Originally Posted by pepar
Interesting, Hugo. Is it their contention that clarity and the "position" in the overall mix is perceived differently for a person speaking in one's native language?
That is our context here, specifically with regards to Keith's target curve edits.
As a graduate linguist I know what Hugo is referring to and agree with his premise - the 'rhythms' of language are acquired very early in life and stay with us, and this does have an inhibiting effect on learning new languages later in life. Indeed, whenever I go to visit Italy, for example, it takes me a day or so for my ear to 'tune in' to the natural rhythm of Italian and until it does so, I struggle to understand what is being said. HST, the differences between American spoken English and British spoken English are much less pronounced, although on occasion I do struggle a little with some of the more 'unusual' American accents (by which I mean accents I don't usually hear much). I imagine it is the same for Americans if they listen to British accents from the North East or South West of England, or from Glasgow in Scotland. I know Americans who sometimes have to turn on the subtitles in order to be able to decipher some of these regional accents (and sometimes I struggle a little myself, especially with Glaswegian for example).
What I think all this boils down to is the importance of ensuring that the centre channel dialogue is as clear as it can be - and in this regard I have found, personally, that dampening reflections with room treatments (plus using Audyssey of course) has made the most significant improvement, once one assumes a decent centre channel speaker with proper placement, correct toe-up (!) etc. and a properly EQd system.

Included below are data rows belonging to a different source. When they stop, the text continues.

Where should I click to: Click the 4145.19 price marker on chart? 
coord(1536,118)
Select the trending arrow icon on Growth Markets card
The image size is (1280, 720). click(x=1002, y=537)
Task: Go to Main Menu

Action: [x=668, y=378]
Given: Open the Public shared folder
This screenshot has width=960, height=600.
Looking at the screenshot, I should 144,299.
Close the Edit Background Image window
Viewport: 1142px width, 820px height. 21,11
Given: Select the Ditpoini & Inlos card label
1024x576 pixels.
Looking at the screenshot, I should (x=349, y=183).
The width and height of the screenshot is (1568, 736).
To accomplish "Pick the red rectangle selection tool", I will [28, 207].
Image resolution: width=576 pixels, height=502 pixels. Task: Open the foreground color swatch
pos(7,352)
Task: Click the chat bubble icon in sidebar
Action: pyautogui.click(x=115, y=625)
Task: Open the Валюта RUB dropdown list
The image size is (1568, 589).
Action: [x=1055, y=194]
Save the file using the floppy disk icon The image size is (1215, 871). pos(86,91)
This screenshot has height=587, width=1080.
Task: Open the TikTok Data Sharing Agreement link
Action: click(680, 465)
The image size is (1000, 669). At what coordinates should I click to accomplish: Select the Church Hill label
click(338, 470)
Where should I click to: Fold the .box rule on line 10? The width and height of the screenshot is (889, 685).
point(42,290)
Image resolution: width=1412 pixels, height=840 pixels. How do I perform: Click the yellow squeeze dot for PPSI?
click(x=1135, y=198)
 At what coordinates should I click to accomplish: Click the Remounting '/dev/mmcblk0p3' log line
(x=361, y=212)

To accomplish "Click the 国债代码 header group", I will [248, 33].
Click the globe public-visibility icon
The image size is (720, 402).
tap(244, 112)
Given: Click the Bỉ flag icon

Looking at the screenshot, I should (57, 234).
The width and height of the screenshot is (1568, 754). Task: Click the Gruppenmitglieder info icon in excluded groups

While I do take your point, Jeff, that a system that is good for music will also be good for movies (which, logically, has to be the same as saying that a system that is good for movies will also be good for music), I do maintain that intelligibility of the human voice (dialogue) is paramount for movies and perhaps a little less so for music. HST, I agree that a system built around the twin premises of accuracy and transparency to the source will sound good on any content it is charged with reproducing and thus the entire discussion is probably pointless ;) This is not, of course, to be conflated with saying that a system used primarily for movies needs to be designed with all of the same parameters in mind as for one that is primarily designed for music. For music, I do not need two subwoofers with virtually flat response into single figures and for movies I would be prepared to sacrifice, for example, and if I had to choose, some extreme top end for a little more clarity on dialogue reproduction. The huge 'distraction' of the visuals diminishes the need to be so absolutely critical of whether the massed violins in the score have all the openness and 'airiness' they can muster, for example - whereas if you didn't quite catch Morpheus saying that his belief system does not require that you believe the same as he does, well, you may have missed the entire point of the movie <LOL>.